▸ PROBLEM TO SOLVE:
Write out exactly the line containing "This screenshot has height=751, width=1127." along with each line that follows it in the records below, and no others.

▸ SOURCE DATA:
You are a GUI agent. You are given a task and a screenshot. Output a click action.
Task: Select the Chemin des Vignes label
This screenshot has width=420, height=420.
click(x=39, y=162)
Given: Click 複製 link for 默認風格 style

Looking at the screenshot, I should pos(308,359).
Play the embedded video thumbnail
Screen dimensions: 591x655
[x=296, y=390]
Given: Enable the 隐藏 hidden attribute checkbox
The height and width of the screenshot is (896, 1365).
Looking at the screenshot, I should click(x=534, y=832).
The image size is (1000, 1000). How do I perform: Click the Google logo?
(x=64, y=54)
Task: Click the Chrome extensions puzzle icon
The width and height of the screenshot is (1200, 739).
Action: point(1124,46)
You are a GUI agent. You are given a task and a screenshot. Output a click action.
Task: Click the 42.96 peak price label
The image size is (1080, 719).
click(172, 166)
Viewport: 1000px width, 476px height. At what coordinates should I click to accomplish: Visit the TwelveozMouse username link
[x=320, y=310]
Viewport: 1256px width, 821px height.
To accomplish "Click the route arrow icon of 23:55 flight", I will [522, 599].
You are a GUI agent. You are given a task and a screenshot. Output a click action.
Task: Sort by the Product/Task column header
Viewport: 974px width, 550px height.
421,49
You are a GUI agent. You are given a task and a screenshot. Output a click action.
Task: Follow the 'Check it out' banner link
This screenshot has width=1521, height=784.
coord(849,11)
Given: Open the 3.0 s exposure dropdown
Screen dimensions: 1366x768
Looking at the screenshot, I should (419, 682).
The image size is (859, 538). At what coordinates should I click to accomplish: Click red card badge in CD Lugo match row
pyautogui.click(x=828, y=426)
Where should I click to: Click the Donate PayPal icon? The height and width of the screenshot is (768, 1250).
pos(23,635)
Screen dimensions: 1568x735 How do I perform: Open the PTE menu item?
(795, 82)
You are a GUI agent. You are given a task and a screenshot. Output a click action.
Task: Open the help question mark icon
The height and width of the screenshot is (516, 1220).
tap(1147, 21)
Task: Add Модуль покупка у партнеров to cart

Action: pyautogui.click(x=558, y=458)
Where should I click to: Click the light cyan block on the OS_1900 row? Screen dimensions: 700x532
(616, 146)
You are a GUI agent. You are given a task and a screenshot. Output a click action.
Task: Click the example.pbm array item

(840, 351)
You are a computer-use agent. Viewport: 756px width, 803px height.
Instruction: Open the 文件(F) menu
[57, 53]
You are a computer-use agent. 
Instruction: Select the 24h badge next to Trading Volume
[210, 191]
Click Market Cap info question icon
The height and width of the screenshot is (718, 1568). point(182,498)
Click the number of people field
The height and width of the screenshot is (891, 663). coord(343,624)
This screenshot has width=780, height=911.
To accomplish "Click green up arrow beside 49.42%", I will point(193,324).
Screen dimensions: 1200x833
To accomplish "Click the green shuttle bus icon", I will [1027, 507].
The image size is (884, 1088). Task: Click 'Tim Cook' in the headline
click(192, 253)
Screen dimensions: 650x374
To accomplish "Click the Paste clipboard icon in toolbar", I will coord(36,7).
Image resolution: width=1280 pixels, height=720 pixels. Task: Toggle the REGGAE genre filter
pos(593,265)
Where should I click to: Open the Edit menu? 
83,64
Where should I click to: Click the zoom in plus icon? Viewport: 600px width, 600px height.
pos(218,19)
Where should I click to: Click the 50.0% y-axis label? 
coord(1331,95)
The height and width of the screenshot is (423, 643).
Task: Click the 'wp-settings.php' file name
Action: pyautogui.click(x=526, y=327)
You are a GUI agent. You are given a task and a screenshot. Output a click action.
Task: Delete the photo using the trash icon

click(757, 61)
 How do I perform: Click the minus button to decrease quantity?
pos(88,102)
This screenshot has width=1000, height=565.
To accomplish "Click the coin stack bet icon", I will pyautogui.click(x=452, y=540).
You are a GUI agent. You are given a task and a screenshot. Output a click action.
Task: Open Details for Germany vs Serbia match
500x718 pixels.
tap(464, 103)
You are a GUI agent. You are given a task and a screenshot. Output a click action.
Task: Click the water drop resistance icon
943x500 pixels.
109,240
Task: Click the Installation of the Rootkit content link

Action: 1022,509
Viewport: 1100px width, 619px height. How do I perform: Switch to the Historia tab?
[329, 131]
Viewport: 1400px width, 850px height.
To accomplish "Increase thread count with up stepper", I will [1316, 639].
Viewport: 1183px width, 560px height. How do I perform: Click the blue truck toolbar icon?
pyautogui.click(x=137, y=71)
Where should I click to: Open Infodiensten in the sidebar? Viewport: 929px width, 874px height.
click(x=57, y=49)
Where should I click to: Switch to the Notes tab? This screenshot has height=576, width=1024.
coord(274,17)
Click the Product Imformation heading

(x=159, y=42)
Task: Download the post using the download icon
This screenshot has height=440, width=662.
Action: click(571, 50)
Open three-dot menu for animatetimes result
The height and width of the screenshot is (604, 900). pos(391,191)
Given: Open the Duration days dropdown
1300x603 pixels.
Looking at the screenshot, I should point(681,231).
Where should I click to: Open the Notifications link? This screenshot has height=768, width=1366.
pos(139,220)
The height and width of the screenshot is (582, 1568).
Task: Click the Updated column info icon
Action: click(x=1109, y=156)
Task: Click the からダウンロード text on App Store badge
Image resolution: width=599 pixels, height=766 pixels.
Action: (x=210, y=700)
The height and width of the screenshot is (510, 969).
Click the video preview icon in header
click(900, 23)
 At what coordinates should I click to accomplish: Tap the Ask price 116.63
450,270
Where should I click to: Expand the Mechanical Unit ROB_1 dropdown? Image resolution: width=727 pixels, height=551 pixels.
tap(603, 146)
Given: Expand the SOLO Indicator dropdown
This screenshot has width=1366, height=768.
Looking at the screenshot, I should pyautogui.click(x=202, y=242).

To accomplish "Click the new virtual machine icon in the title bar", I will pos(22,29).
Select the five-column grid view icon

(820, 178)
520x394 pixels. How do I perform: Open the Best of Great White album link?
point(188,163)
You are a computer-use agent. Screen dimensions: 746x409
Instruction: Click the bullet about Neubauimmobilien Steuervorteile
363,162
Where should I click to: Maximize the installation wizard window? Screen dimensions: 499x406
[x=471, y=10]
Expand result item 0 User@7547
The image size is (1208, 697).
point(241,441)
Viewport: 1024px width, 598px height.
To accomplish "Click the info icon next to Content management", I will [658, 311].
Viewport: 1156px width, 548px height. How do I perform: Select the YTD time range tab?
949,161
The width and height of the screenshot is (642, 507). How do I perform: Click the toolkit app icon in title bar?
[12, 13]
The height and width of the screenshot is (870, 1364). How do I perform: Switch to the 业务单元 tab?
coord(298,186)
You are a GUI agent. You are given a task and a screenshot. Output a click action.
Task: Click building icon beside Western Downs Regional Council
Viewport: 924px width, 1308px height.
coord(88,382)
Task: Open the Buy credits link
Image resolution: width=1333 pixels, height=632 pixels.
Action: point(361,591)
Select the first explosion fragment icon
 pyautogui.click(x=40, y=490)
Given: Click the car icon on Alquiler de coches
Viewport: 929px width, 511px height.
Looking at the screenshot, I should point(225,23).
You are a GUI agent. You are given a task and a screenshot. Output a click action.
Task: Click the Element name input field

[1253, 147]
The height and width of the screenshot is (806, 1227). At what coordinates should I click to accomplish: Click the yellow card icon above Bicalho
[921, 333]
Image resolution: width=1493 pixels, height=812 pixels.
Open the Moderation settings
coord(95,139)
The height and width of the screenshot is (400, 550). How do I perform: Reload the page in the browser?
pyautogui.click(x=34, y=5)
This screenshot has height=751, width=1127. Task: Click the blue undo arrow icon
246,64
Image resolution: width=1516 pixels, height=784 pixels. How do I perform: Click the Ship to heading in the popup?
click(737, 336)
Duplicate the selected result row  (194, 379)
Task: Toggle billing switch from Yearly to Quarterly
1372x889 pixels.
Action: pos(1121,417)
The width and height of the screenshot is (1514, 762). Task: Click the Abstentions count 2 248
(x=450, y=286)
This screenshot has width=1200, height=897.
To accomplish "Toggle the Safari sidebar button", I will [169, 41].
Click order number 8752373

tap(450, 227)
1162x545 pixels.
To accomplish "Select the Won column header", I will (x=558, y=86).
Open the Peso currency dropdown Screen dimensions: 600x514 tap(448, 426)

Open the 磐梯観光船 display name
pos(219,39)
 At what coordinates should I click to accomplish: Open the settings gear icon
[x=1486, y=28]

▸ OUTPUT:
This screenshot has height=751, width=1127. Task: Click the blue undo arrow icon
246,64
Image resolution: width=1516 pixels, height=784 pixels. How do I perform: Click the Ship to heading in the popup?
click(737, 336)
Duplicate the selected result row  (194, 379)
Task: Toggle billing switch from Yearly to Quarterly
1372x889 pixels.
Action: pos(1121,417)
The width and height of the screenshot is (1514, 762). Task: Click the Abstentions count 2 248
(x=450, y=286)
This screenshot has width=1200, height=897.
To accomplish "Toggle the Safari sidebar button", I will [169, 41].
Click order number 8752373

tap(450, 227)
1162x545 pixels.
To accomplish "Select the Won column header", I will (x=558, y=86).
Open the Peso currency dropdown Screen dimensions: 600x514 tap(448, 426)

Open the 磐梯観光船 display name
pos(219,39)
 At what coordinates should I click to accomplish: Open the settings gear icon
[x=1486, y=28]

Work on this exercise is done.